Wim Wenders filma la vida de un ángel en Berlín, y Berlín es gris. Los franceses publican y discuten los mitos de la Resistencia: nunca fueron tantos como se suponían y quizá no hayan pasado de cinco mil los que dijeron no.

—Hay momentos en los que un hombre debe decir no —aconseja, desde la reposición de Pasqualino Siete Bellezas, uno de los personajes de Lina Wertmüller. Otro, Fernando Rey, escapa del último soplido de la muerte del campo de concentración hundiéndose en una gran cloaca. Hundiéndose en una pileta de mierda.

—¿Cómo lo llaman ustedes? —me dice hace unas semanas un periodista francés—. Grieta —deletrea—. Esta sociedad tiene una grieta. También nosotros tenemos una grieta allá. Es una grieta casi imposible de cerrar.

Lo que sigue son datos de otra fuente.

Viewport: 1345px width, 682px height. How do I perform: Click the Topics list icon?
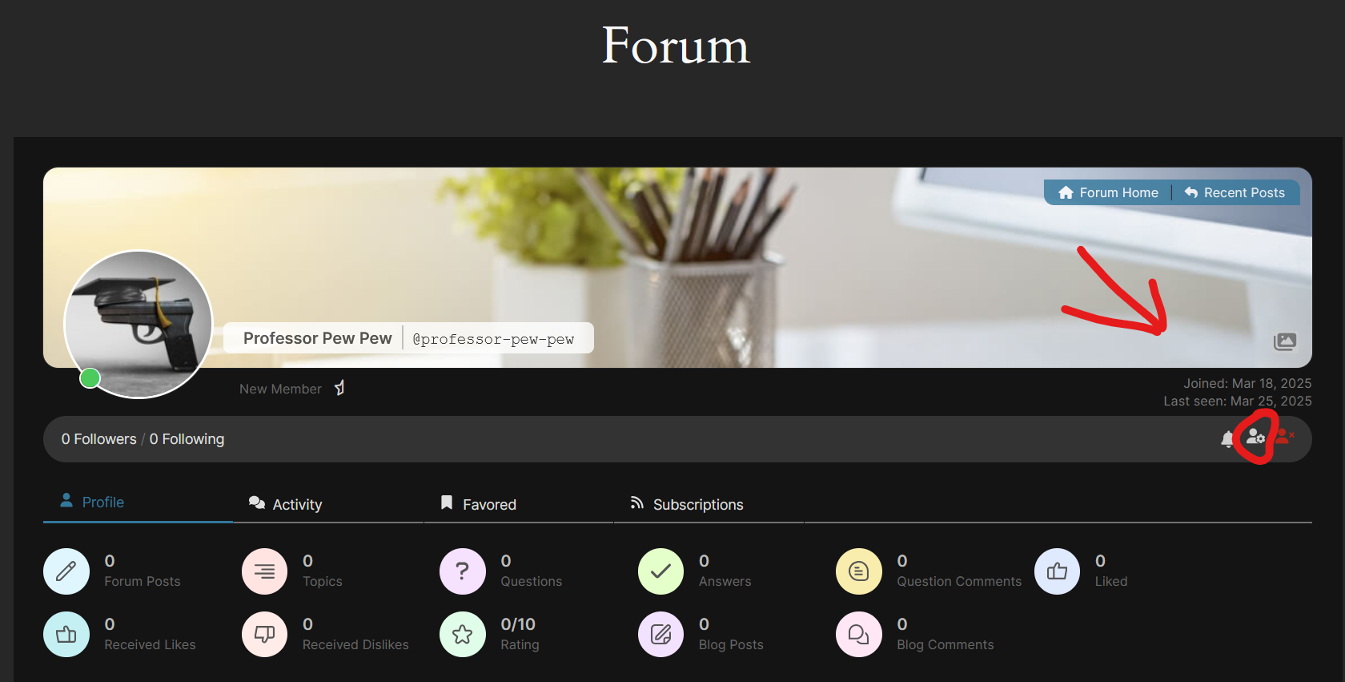coord(264,571)
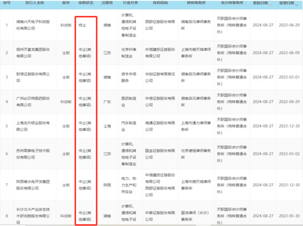The image size is (303, 226).
Task: Open 湖南兴天电子科技股份有限公司 issuer entry
Action: (x=33, y=25)
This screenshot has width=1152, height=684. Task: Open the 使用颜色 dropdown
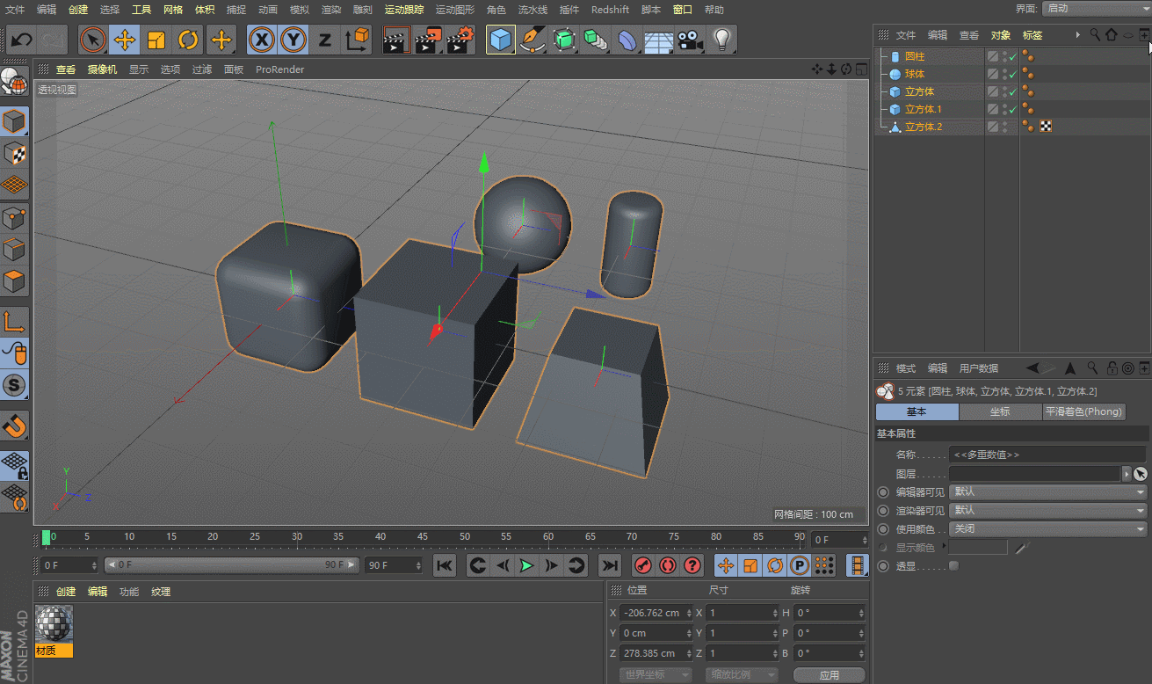click(x=1048, y=529)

Hoy Uruguay construye un puente. Este país de tres millones de habitantes, que en un pestañeo parece el Buenos Aires del cuarenta, en el que los policías pueden torturar mientras silban un tema de Viglietti, se prepara para darle una lección de honestidad al planeta. El penúltimo golpe de Estado en Uruguay —a principios de siglo— fue dado con el único apoyo del Cuerpo de Bomberos, a tal punto la vocación de traje civil de este país con pocos jóvenes, demasiados emigrados y muchos viejos que los domingos se calientan al sol por la 18 de Julio, leen con avidez interminable y mantienen intacta la capacidad de indignarse por los atropellos.

A casi veinte años del viaje a la Luna, uno de los países más pequeños de América Latina decide convocar a un referéndum para discutir si se debe autorizar el asesinato. En solemne reunión, otros países vecinos ya dijeron que sí, que depende, que el futuro, que todo es según el cristal.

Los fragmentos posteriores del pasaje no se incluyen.